So I lay here in reflection whilst nursing ego and my aching body. This is the first race in my life that I failed to finish. It was an interesting brutal race and experience, so let me tell you about it…………….
To the reader of this,
So my nerves and anxiousness were very high for this little adventure! I mention so as I had Pneumonia for 6 weeks prior to this and only 10 days recovery. An easy flat 8 mile run 6 days prior arrival had destroyed me. With the previous year’s injuries taking me out of the game for the latter 2/3rds of the year I had only managed 7 weeks of training since May 2016. Luckily I had managed many killer sessions training on a Stairmaster Gauntlet stepping machine and this proved more than beneficial, shown later on in this account.
I arrived into Gran Canaria with a day in hand giving me plenty of time to organise myself and to start mentally preparing, here is an insight to that….

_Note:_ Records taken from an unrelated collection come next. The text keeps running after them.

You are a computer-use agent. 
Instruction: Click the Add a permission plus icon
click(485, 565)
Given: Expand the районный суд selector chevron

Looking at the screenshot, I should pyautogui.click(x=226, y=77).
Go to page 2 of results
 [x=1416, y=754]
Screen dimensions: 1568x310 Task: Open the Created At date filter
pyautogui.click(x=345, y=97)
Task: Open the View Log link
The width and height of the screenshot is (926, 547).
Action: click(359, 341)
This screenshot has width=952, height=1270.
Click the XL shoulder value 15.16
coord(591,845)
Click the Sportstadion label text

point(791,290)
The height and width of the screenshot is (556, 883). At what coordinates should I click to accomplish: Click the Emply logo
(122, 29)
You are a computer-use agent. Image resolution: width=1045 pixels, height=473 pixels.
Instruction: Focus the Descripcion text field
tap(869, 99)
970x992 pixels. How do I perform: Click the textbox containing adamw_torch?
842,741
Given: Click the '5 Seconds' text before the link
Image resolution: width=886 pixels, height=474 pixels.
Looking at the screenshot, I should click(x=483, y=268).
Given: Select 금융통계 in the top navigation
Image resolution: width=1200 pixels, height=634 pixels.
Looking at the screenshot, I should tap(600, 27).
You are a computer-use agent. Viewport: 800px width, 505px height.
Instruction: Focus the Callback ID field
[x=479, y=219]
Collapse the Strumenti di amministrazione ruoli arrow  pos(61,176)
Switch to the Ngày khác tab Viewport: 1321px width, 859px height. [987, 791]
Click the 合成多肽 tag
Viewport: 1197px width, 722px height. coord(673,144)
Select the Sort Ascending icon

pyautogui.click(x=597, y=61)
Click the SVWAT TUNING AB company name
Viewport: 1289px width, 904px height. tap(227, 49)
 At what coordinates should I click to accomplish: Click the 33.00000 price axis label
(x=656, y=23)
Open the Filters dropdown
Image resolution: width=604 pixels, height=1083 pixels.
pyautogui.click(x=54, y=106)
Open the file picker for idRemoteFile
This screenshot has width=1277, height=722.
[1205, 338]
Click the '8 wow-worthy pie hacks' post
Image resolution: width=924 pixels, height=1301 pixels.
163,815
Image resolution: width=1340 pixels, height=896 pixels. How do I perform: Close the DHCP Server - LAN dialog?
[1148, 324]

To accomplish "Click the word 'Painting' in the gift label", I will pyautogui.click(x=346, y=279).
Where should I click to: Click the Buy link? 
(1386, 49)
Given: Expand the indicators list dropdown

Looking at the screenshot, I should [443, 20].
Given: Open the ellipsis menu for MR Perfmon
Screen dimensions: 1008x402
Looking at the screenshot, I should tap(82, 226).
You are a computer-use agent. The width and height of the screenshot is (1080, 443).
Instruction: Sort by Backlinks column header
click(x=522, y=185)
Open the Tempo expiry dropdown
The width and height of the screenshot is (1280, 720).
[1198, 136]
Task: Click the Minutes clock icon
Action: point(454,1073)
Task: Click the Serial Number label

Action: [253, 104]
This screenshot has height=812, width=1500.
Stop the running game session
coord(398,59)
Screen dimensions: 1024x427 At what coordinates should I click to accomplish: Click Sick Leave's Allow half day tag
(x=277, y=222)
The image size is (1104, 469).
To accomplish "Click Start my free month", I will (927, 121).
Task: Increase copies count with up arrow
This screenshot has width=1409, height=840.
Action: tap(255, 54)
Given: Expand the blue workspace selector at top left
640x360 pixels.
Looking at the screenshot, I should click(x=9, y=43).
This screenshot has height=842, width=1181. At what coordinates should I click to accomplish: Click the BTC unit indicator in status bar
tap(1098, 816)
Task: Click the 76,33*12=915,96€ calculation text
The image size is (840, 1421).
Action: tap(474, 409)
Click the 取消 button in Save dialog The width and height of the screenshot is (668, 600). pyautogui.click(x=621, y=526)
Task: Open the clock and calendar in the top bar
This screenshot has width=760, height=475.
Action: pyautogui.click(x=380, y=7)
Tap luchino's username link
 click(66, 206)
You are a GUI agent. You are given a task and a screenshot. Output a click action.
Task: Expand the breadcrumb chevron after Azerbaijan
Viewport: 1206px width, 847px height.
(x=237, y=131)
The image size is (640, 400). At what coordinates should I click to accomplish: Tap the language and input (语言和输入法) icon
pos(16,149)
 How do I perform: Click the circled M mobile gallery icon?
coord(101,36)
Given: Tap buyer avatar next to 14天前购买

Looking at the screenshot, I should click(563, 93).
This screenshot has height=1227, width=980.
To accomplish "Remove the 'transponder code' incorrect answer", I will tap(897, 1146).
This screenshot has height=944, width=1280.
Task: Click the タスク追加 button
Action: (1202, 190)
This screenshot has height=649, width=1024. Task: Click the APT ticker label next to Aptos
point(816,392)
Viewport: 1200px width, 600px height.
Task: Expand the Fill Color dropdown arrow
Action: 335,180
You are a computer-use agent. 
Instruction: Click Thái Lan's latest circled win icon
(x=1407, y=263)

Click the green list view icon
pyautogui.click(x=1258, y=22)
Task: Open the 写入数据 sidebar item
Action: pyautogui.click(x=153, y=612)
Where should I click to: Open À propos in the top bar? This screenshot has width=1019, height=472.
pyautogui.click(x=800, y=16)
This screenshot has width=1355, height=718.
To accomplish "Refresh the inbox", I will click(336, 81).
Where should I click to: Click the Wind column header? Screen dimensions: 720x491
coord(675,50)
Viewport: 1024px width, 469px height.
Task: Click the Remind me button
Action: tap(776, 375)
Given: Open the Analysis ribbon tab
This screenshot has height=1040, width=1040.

The race starts in Agaete in the north of the island and sees you running over the endless rugged mountains to Maspalomas in the south. To get to this place I decided to get a bus there early, to explore and relax.
Agaete is a small white gem nestled in the centre of the lush jade embrace of the mountains on one side and the sapphire glistening waters to the other. It is an old 15th century port that was smiling at me when I arrived. (Did it know something I didn’t!?)
I explored for an age and marvelled at the looming mountains and ambled along the sea front to see caches of ice covered pink fresh fish gleaming in the sun, all brought in by the weathered and cheery local fishermen who stood proud by their day’s haul. My mouth watered and I was convinced to book a table at one of the restaurants on the small and quaint promenade.
I wanted to have a final preloading meal and what better way to do so than savouring a traditional Canarian Island dish: Scalded Gofio, wrinkled potatoes, vinaigrettes and all kinds of fried fish.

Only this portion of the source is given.